The online edition of The Anatomical Record has recently published results of a research identifying design features that distinguish, from the observation of a fragment of a humerus, if this bone belongs to a human or to a great ape. This work is part of an investigation into the design and efficiency of the forearm of hominids, led by the group of Biological Anthropology at UAB and with the collaboration of the ICP researcher Xavier Jordana.
The forearm of the hominoids, current and fossil orthograde primates, is characterized by its rotational movement along its longitudinal axis, called pronosupination. The existing hominoids include gorillas, chimpanzees, orangutans, gibbons and humans. The paper "3D Analysis of the Forearm Rotational Variation in Human Efficiency" shows for the first time that it is thanks to the epicondyle that we can distinguish between humans and the great apes. Epicondyle is a bony prominence located at the lower end of the humerus (see figure below). Researchers who signe the article published this week in The Anatomical Record show that great apes have a larger epicondyle and it is oriented more proximally -closer to the shoulder- than in the case of Homo sapiens.

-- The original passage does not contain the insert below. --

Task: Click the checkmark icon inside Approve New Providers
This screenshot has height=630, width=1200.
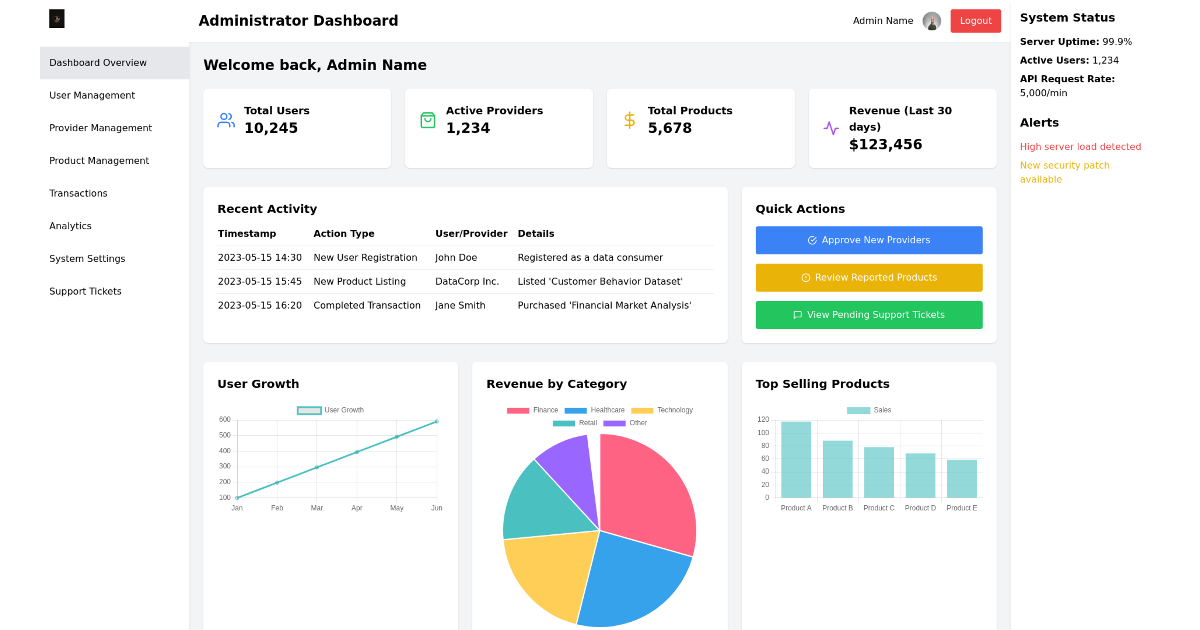Action: 811,240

Research to learn about details of this movement is long-standing, and it is based on the hypothesis that the evolution of this group of primates optimized a design more efficient in those movements common to each species. In fact, the study delves into the details of the human humerus, radius and ulna shapes and sizes, as well as into the relative position of muscle attachments, and compares them with those of gorillas, chimpanzees and orangutans. The lower end of the humerus and the curvature of the radius are two of the morphological characteristics that have proven most important for understanding pronosupination. It was already known, for example, that the epicondyle of quadruped primates or pronograds is oriented more dorsally than in the case of orthograds, characterized by a straight trunk.
In this study the efficiency of pronosupination movements in humans is also studied , depending on the angle of rotation and if the arm is extended or flexed, and compared with that of apes. The results are interesting for two reasons. First, because the study of this efficiency pattern allows to distinguish between humans and apes. Second, because the characteristics of this pattern are consistent with the hypothesis of a morphofunctional evolutionary adaptation that follows criteria of efficiency.
In the figure above, it can be seen that the pronosupination movement is less energy efficient in humans than in great apes. This result is somehow expected, since pronosupination is linked to the way great apes move : climbing trees in the case of orangutans, or walking on the knuckles in gorillas and chimpanzees. Movement is an activity with a very high energy cost, and we expect that evolution selects a more efficient design. In contrast, in humans this movement is much more related to the handling, which has a much lower energy cost.
Moreover, the curves have their maximum efficiency in different rotational angles. For humans this angle coincides with the neutral position when we have extended arms, and changes with flexed arms. In contrast, in orangutans, chimpanzees and gorillas this maximum is reached at locomotive common positions.
After this results, the next phase of research has started and it will incorporate other apes and fossil species. From the perspective of paleontology, this opens a new channel to identify a very specific morphological feature, but easy to measure thanks to 3D technology, in fossils that allows us to identify evolutionary adaptations to different types of hominid locomotion as well as coaptations to manipulation skills.
This work comes on top of the the study of the hominoids hand (link), led by the Research Group of Paleoprimatology and Human Paleontology of the ICP. Beyond hominid evolution, these studies foster progress in areas such as robotics or disability treatment and prevention as well as sports medicine.